Kids flinch – many kids I have observed do not share their parents’ reluctance to express a reaction when faced with a negative response. They visibly and audibly flinch to express disappointment. sometimes teenagers can get carried away with their flinches (eg foot stamping). This is usually due to what is known as an amygdala hijack, ie puberty. This phase is normally over by the time they reach their early twenties.
They show resilience – kids don’t bear a grudge when they lose out in a negotiation. They often forget within a few minutes that they lost out in a negotiation and either get on with other things or revisit the negotiation at a later time.
Kids are not status bound – many kids will often have a go negotiating with any adult or older person. They do not get too influenced by the other person’s higher status. This does change as they get older and more socially attuned to differences in status.
They learn fast – Many kids learn fast from previous negotiations. By the time they have reached their early teens they can be formidable negotiation opponents in most domestic situations.
The negative attributes:
There is little planing – I doubt many kids think through their veto and targets in a structured way. They often overshoot the other side’s veto and bring a negotiation to a premature halt. Alternatively their outrageous demands create an even bigger negotiation gap by encouraging the other side to make an extreme counterproposal. Some kids seem to be better at understanding and working with the perspectives of their counterparts.

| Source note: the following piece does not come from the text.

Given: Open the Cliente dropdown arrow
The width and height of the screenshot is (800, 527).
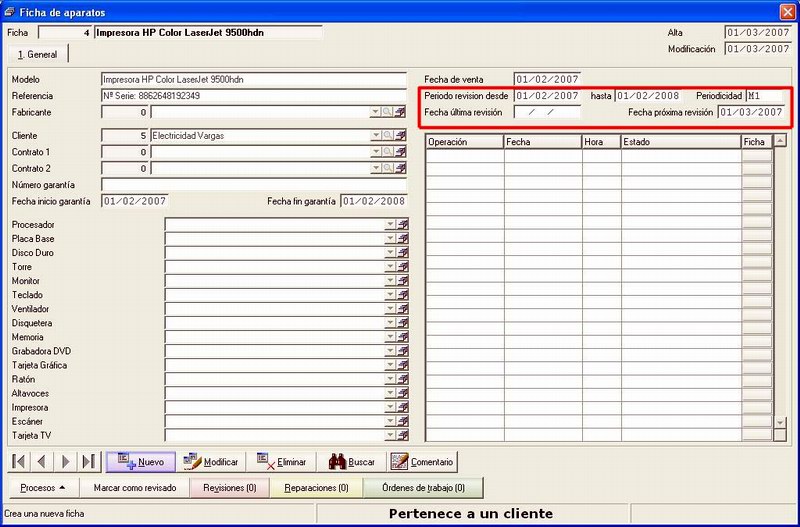Looking at the screenshot, I should click(x=376, y=135).
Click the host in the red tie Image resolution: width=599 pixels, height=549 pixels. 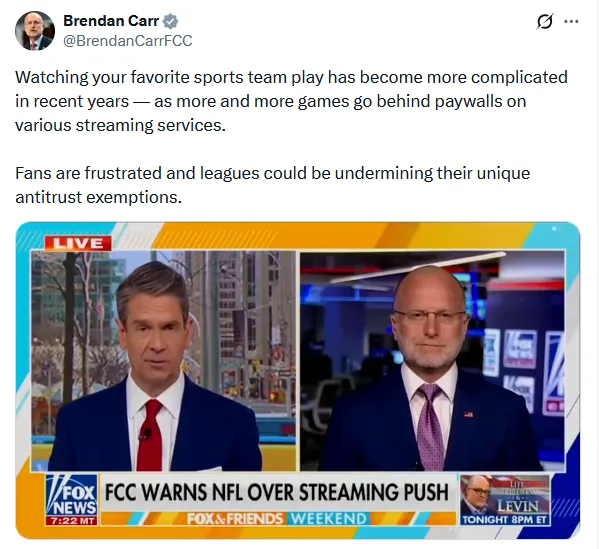pyautogui.click(x=157, y=367)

Few have a concession management strategy – kids often have only one or two concessions in mind, Their negotiations therefore tend to be relative simple and distributive rather than integrative
Kids can become emotional during a negotiation – one of the most important social skills children learn from adults is appropriate emotional control. It should not come as a surprise that children often find it difficult to separate the emotions from the issues. This is a problem however that many adults share.
Few retain their positive negotiation skills beyond their teenage years – it is a pity to see that many young adults, as they enter their first jobs, lose their positive approach to negotiation and fall into a more positional mindset.
Parents often hate to negotiate with their children. They know that these negotiations will be hard and that the children will not hesitate to reopen at the first possible moment. Here is the good news – when children turn out to be tough negotiators they have worked out one simple fact – they know we love them and that we have no veto. What are we going to do, send them away?
Watching kids negotiate proves that anyone can be a good negotiator – we are born with these social skills. We just have to learn how to use them properly.